[Stored items]
=== Section Start ===
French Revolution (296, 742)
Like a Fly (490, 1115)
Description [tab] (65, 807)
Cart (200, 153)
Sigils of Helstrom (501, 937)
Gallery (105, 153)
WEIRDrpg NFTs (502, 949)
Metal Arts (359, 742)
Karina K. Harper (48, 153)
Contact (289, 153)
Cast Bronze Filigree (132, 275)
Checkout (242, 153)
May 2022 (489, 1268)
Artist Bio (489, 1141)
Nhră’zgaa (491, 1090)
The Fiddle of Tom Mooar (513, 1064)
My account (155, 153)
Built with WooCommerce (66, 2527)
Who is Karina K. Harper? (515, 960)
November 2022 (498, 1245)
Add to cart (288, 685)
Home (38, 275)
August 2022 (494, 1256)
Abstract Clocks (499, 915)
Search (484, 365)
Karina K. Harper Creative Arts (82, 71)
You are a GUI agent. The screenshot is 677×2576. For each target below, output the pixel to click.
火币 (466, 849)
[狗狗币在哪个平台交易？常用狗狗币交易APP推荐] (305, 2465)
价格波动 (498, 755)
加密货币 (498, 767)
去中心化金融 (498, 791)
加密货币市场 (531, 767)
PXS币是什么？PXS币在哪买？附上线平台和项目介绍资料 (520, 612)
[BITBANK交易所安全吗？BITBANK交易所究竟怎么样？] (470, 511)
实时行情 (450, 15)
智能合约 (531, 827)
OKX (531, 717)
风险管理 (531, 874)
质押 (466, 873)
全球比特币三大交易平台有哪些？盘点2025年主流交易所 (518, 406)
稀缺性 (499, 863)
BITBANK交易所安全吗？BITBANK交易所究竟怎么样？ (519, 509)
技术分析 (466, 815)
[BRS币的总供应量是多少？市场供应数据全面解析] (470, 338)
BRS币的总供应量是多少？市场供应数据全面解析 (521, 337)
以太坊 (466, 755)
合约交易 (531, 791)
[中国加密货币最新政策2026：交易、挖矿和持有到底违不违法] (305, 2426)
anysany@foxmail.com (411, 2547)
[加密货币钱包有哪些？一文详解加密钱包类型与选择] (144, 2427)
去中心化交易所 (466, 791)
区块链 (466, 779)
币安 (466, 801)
=== Section End ===
ASSIGNMENT :: The answer must be a single number: the count of lines in the entries that include "Arts".

ANSWER BELOW :: 2